A jedynym, co zrobiło na mnie wrażenie podczas zwiedzania
wystawy, były perfumy. Ewa Bloom-Kwiatkowska
zleciła Politechnice Łódzkiej spreparowanie zapachu z chemicznych
odpowiedników rozkładających się: krwi, potu i łez z kwiatową nutą.

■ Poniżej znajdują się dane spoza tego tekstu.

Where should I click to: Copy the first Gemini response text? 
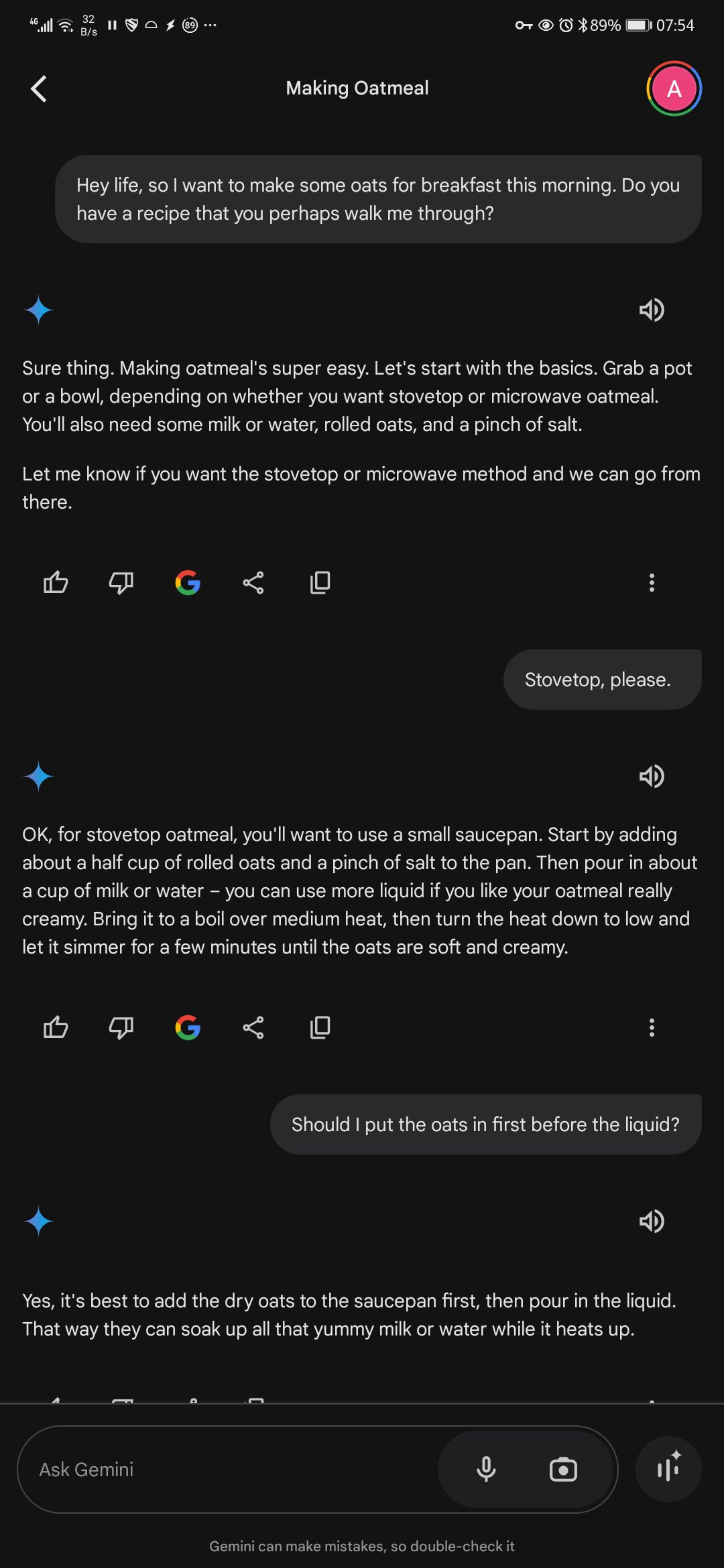click(320, 582)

To kompozycja zdumiewająco ohydna. Zamknięta w eleganckim flakonie,
a obok tester i tekturki do spryskiwania i wąchania. Jak w
perfumerii – symbolu maskowania się, ukrywania tego, co naturalne,
a niepożądane.
Kobieta, choćby umęczona pracą w domu i na etacie, ma być
piękna, wymuskana i pachnąca. Tego wymaga współczesna kultura –
masowa. Mamy ciężko tyrać, ale udawać, że żyje się nam lekko i
przyjemnie. To jest właśnie dzisiejsze bohaterstwo.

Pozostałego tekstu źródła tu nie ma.